* **Tugas Latihan**
**a)** Salinlah bagian teks sumber mulai dari "Setiap bayang tidak" hingga "memahami secara paripurna.", termasuk kedua bagian tersebut.
**b)** Menurut teks sumber, diskriminasi rasial jenis apa yang paling sering terjadi di dalam olahraga?

-------- Teks Sumber

Renungan

Setiap bayang tidak selalu cerminan realitas. Ia hanya tafsir, yang bisa menampakkan beribu kemungkinan. Ia tidak mutlak benar, juga belum tentu selalu salah. Maka berdebat tentang bayang hanya memperpanjang usia kebodohan. Pada saat demikian, bijaksana perlu bekerja, mendudukkan setiap bayang dengan penuh cinta dan kerendah-hatian, hingga masing-masing ia saling memahami secara paripurna.

Diskrimasi Kulit Putih terhadap Kulit Hitam dalam Olahraga


Rasisme dan diskriminasi rasial merupakan salah satu masalah besar yang ada sejak berabad-abad lalu. Masalah inilah yang sedang dihadapi oleh warga dunia hingga saat ini. Isu yang dilatarbelakangi keanekaragaman ras manusia ini telah lama menjadi isu atau masalah serius yang sepatutnya mendapatkan perhatian lebih, bukan hanya oleh korban rasisme dan penggiat anti diskriminasi rasial, melainkan juga oleh negara, pemerintah, dan masyarakat sendiri. Olahraga juga tak lepas dari masalah rasisme ini. Rasisme dalam olahraga adalah sebuah kebodohan. Di dalam olahraga, yang paling sering terjadi adalah diskriminasi rasial akibat perbedaan warna kulit. Olahraga adalah milik semua umat manusia terlepas dari apapun ras, agama, dan segala atribut sosial lainnya. Namun faktanya, hingga saat ini – meski sudah gencar dilaksanakan kampanye anti rasisme di seluruh dunia – tidak semua orang mendapat perlakuan sama dalam olahraga, entah disengaja atau tidak. Hal ini menarik untuk dikaji mengingat masih banyaknya pelaku olahraga kulit hitam yang mendapat perlakuan tidak adil di dalam ataupun di luar pertandingan. Oleh karenanya, disini kita akan membahas diskriminasi kulit putih terhadap kulit hitam dalam olahraga, dalam kaitannya dengan teori-teori psikologi komunikasi.

----------------
-------- Data yang Diberikan

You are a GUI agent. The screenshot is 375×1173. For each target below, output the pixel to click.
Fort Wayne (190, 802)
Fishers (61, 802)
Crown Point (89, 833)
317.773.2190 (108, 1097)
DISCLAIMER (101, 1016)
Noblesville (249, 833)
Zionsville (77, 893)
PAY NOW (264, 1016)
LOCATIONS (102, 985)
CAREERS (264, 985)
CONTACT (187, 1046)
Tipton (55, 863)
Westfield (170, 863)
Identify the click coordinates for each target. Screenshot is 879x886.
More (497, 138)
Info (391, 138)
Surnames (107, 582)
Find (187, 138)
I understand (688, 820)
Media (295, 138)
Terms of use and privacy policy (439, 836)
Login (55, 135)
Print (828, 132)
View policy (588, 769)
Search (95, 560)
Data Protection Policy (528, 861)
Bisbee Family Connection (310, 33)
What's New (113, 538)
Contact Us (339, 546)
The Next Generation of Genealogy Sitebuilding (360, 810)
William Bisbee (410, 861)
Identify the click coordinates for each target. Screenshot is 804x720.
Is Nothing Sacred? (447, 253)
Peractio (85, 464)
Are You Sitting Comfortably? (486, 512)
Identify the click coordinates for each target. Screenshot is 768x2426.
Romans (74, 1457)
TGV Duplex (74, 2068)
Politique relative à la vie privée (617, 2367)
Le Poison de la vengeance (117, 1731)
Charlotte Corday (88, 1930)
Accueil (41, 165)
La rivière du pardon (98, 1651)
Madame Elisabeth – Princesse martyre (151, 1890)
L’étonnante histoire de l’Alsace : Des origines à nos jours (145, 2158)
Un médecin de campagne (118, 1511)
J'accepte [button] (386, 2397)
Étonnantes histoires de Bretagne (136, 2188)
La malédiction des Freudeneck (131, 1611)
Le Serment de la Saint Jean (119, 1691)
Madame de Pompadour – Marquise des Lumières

----------------

* **Pembahasan Jawaban**
**a)**
Setiap bayang tidak selalu cerminan realitas. Ia hanya tafsir, yang bisa menampakkan beribu kemungkinan. Ia tidak mutlak benar, juga belum tentu selalu salah. Maka berdebat tentang bayang hanya memperpanjang usia kebodohan. Pada saat demikian, bijaksana perlu bekerja, mendudukkan setiap bayang dengan penuh cinta dan kerendah-hatian, hingga masing-masing ia saling memahami secara paripurna.

**b)** Diskriminasi rasial akibat perbedaan warna kulit.